Effects of non-PKC-activating phorbol esters on intracellular calcium concentration ([Ca²⁺]_i; expressed as F₃₄₀/F₃₈₀ values) in hTRPV4- or mock-transfected HEK 293 cells. Representative traces showing the effect of 300 nM 4α-PMA (a), 300 nM 4α-PDD (b) and 1000 nM 4α-phorbol (c) on [Ca²⁺]_i. (ai) Typical trace showing that in 16 out of 27 cells expressing TRPV4, 300 nM 4α-PMA induced no significant [Ca²⁺]_i increase. (aii) Trace showing that in six cells expressing TRPV4, 300 nM 4α-PMA induced a biphasic [Ca²⁺]_i increase. HTS used in the present experiment was 200 mOsm/kg H₂O. Ionomycin (1 μM) plus 10 mM CaCl₂ was applied to obtain maximal [Ca²⁺]_i. (b) 4α-PDD (300 nM) induced monophasic (bi) and biphasic (bii) [Ca²⁺]_i increases in cells expressing TRPV4. (d) Summary of [Ca²⁺]_i increases caused by non-PKC-activating phorbol esters. Each column represents mean±s.e.m.; numbers of cells examined are indicated above each column. *P<0.05 and **P<0.01 vs 300 nM PMA. The comparison between the effects of 4α-PMA and PMA was made using the Mann–Whitney test.

Figure 4

Effect of inhibition of PKC on the phorbol ester-induced calcium increase. Representative traces showing [Ca²⁺]_i responses to PMA (a), 4α-PMA (b) and 4α-PDD (c) without (i) or with (ii) 100 nM BIM treatment. BIM was applied 60 min prior to the start of [Ca²⁺]_i measurement, and was present throughout the experiment. (d) Summary of [Ca²⁺]_i increases caused by phorbol esters with or without BIM. Each column represents mean±s.e.m.; numbers of cells examined are indicated above each column. **P<0.01.

Figure 5

Effect of H-7 on the PMA- and 4α-PDD-induced calcium increases. Traces showing the PMA-induced (a) and 4α-PDD-induced (b) [Ca²⁺]_i increase without (i) or with (ii) 30 μM H-7. H-7 was applied 60 min before stimulation with phorbol esters, and was present throughout the experiments.

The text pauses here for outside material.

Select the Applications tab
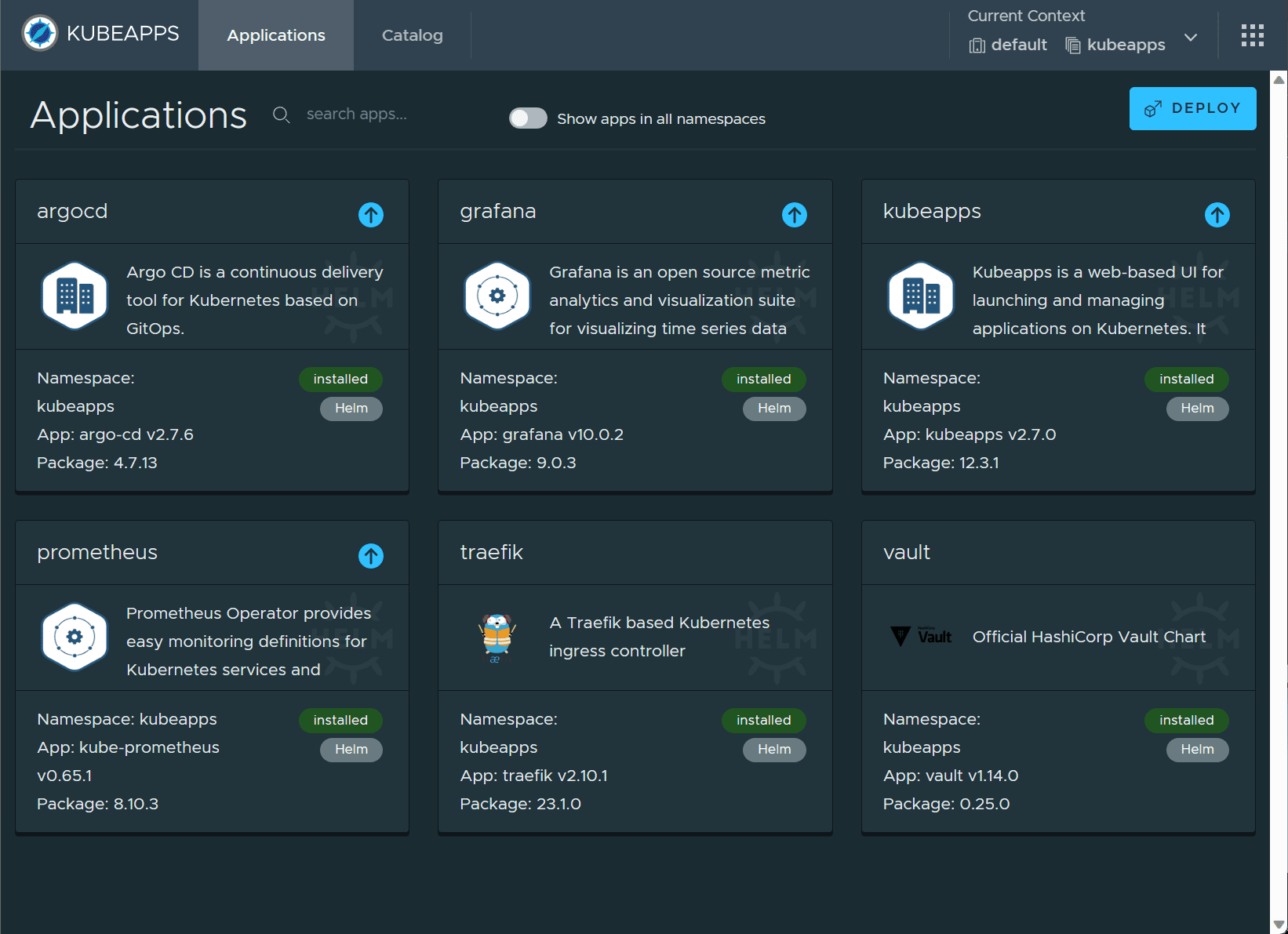This screenshot has height=934, width=1288. (275, 35)
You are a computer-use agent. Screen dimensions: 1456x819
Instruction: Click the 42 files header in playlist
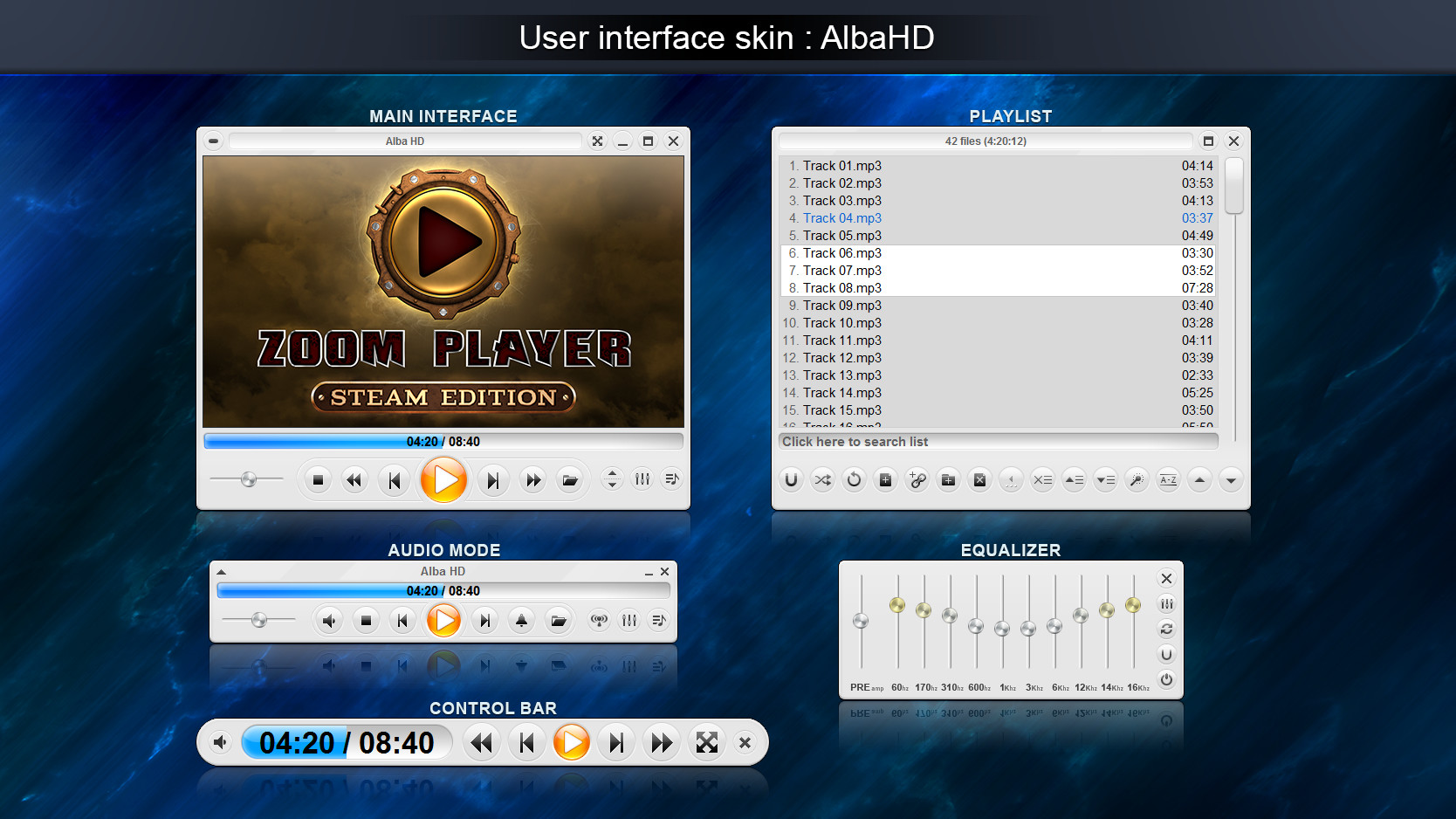pos(985,141)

Data are representative of three experiments.

Figure 6

Effect of the specific PKC inhibitor BIM on the hypotonicity-dependent calcium increase. (a) Representative traces showing [Ca²⁺]_i responses to HTS in hTRPV4- and mock-transfected cells. (b) Summary of [Ca²⁺]_i increases caused by HTS in TRPV4- and mock-transfected cells. Each column represents mean±s.e.m.; numbers of cells examined are indicated above each column. (c) Representative trace showing the effect of extracellular Ca²⁺ on the HTS-induced calcium increase in hTRPV4-transfected HEK 293 cells; extracellular Ca²⁺ concentration 1 mM; 1 μM ionomycin plus 10 mM CaCl₂ was applied to obtain maximal [Ca²⁺]_i. (d) Whne cells were preincubated with 300 nM PMA, HTS still caused a robust [Ca²⁺]_i increase. (e) Representative traces showing the PMA- and HTS-induced [Ca²⁺]_i increases in the presence of BIM applied 60 min before and during stimulation with phorbol esters or HTS. (f) Summary of [Ca²⁺]_i increases caused by HTS without or with BIM. Each column represents mean±s.e.m.; numbers of cells examined are indicated above each column.

Figure 7

(a) Traces showing the effects of preincubation with 3 μM PMA on HTS- and 4α-PDD-induced calcium entry in hTRPV4-transfected cells. Only the 4α-PDD-induced calcium increase was abolished. (b) Traces showing the [Ca²⁺]_i increase induced in the absence (i) or presence of PD98059 (ii) applied 60 min before and during stimulation with PMA and HTS. Results are representative of three experiments.